Some really interesting results here, especially if one compares the 3060 Ti, 3070, and 2080 Super against each other.
The above figures ignores various changes between Ampere and Turing (such as the increase in L1 cache, L1 cache bandwidth, RT cores operating independently, and so on), and the table is using the reference boost clocks for the rates. On paper, the 3060 Ti and 3070 are only better than the 2080 Super in three areas: outright FP32 throughput, pixel output rate, and RT core triangle-intersection test rate.

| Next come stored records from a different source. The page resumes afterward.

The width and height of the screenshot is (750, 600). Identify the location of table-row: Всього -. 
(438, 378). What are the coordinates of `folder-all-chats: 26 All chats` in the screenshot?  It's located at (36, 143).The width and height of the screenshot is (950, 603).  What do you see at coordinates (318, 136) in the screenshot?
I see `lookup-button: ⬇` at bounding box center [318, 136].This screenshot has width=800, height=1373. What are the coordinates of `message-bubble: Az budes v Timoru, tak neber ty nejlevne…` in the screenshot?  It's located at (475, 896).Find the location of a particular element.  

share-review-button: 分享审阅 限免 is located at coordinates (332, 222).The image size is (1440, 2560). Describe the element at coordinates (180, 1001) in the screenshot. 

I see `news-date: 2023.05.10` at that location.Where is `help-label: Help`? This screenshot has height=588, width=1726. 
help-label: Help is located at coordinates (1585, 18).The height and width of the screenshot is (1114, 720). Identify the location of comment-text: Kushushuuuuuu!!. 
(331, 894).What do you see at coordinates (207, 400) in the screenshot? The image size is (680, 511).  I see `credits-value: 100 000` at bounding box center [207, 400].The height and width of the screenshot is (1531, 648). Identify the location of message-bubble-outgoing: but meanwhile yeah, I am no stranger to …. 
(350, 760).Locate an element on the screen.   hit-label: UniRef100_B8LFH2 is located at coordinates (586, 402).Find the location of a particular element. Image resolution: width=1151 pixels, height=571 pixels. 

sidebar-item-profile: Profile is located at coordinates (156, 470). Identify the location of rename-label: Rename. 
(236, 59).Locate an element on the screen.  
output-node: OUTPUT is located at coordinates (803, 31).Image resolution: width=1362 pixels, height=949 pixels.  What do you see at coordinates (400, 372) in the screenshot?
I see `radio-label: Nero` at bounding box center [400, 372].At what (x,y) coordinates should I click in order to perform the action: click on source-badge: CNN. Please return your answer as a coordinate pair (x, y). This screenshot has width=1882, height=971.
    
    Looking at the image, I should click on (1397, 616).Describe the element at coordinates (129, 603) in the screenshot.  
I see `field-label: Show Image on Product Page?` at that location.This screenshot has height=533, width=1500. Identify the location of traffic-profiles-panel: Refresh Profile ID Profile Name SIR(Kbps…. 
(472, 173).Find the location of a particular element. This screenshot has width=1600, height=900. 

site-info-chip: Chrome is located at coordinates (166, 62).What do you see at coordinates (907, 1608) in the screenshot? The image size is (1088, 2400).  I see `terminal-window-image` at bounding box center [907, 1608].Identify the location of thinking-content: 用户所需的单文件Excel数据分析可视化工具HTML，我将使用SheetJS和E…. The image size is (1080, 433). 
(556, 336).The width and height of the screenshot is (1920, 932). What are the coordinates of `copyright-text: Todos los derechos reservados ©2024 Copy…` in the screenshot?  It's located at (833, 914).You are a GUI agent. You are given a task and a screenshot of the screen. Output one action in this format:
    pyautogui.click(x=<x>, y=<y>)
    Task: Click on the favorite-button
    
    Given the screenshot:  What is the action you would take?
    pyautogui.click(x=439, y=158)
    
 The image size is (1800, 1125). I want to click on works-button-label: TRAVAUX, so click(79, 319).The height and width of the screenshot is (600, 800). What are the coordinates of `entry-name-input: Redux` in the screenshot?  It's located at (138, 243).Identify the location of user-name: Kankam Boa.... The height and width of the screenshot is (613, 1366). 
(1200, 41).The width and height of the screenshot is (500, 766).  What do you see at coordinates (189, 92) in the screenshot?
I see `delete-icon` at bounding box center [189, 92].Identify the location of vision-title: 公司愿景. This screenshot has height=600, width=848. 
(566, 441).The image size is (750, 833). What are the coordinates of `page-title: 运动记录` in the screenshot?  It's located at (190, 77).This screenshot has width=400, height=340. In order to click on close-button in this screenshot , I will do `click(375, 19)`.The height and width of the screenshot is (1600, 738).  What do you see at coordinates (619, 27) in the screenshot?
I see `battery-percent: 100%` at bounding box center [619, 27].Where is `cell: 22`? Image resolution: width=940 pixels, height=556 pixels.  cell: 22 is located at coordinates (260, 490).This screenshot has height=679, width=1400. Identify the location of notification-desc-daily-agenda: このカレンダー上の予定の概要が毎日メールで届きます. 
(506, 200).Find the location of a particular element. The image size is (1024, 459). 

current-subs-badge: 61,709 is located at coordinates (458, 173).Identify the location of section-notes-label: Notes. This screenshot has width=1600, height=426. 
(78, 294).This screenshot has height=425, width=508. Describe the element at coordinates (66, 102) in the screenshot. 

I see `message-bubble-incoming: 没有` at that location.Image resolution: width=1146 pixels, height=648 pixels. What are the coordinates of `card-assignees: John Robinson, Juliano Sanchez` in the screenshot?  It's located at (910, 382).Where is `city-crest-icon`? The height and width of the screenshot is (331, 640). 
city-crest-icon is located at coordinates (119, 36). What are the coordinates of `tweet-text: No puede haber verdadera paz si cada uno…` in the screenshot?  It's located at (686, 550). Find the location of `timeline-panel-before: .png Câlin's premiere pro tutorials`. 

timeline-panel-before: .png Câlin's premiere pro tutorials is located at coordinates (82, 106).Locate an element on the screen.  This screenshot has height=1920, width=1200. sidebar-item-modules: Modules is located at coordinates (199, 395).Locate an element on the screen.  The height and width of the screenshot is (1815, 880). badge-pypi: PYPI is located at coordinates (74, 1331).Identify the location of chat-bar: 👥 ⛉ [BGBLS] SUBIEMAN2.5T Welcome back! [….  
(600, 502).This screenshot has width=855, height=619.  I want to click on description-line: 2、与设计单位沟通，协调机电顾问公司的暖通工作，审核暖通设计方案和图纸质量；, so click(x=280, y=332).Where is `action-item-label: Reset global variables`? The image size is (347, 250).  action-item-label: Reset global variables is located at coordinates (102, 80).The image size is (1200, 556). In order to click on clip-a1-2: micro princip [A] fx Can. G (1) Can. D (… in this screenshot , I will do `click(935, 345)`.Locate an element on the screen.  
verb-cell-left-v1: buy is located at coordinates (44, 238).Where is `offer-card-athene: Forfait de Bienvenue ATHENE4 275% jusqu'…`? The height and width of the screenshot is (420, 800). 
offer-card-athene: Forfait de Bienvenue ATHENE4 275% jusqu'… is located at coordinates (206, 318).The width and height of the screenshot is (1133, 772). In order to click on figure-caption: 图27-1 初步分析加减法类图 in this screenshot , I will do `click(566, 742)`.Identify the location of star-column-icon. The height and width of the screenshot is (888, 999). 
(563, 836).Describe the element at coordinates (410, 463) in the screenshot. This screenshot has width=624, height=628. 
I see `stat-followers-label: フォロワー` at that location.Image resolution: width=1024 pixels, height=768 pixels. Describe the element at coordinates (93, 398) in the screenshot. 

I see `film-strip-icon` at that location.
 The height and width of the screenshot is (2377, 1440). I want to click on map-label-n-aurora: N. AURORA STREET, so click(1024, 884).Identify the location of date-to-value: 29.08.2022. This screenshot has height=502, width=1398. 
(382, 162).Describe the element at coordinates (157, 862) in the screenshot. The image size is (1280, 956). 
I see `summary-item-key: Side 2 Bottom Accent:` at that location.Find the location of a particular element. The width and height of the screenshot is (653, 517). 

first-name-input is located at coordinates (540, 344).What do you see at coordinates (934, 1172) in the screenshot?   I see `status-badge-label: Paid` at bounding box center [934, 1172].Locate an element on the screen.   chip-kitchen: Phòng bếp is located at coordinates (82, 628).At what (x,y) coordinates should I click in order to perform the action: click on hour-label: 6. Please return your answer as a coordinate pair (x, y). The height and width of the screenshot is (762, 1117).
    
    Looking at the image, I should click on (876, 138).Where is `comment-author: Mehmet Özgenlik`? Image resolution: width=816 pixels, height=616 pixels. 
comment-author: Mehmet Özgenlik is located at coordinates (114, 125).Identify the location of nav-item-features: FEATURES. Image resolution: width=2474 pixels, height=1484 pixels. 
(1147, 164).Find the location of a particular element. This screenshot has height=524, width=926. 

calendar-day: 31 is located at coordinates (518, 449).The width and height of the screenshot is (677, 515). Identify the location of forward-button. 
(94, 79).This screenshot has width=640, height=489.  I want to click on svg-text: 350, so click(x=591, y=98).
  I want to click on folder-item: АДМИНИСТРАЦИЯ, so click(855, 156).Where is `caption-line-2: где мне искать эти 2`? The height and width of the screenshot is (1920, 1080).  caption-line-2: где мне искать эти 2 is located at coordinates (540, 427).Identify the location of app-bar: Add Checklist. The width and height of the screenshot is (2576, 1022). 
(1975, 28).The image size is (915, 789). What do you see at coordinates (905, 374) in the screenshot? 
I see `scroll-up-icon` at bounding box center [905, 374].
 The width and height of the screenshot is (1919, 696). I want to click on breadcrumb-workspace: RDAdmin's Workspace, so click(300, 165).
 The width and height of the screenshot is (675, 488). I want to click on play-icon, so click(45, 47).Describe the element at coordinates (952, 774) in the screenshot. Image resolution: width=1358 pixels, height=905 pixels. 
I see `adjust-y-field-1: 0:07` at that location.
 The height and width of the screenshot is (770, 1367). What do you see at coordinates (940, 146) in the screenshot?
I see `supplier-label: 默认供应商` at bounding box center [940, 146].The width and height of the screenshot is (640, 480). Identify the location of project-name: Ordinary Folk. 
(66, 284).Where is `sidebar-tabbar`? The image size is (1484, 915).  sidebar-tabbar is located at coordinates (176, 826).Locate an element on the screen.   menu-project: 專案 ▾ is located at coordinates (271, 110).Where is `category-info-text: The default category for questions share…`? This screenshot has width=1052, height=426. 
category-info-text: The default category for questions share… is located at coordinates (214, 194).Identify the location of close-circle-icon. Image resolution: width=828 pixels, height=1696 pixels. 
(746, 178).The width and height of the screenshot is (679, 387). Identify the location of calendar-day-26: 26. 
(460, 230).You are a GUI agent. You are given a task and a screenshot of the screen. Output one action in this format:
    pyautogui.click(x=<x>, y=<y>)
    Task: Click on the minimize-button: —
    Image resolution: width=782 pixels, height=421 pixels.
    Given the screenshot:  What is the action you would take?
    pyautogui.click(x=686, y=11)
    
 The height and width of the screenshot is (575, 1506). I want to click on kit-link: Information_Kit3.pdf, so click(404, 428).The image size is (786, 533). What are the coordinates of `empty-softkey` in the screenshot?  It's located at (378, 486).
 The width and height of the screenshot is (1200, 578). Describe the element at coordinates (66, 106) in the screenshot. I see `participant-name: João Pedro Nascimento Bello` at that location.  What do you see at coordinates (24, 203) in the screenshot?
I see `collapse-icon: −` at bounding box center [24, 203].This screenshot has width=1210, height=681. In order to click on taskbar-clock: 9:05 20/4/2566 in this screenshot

The 'No RT' results show that, for this particular game with those settings, the performance is dominated by either FP32, pixel, or a combination of both. There's no other factors (bar the ignored aspects) that would let a 3070 be roughly 9% down on the 2080 Super but performance 5 to 7% better. Interestingly, though, the 3070 isn't as far ahead of the 3060 Ti as it should be - I doubt the game is raster-limited, so either the 3060 Ti is maintaining its clocks better than the 3070 or the game is heavily VRAM bandwidth limited.
Once RT is enabled, one can see that Ampere's improvements in this area come to light, but again, not by a margin that the raw figures would suggest. My main take from this is just how much better value for money the 3060 Ti is compared to the 3070 - the latter has an MSRP of $499, compared to the former's $399, a difference of 25%. That's quite a bit more cost for just 10% better performance (not that one should ever choose a GPU on the basis of one game).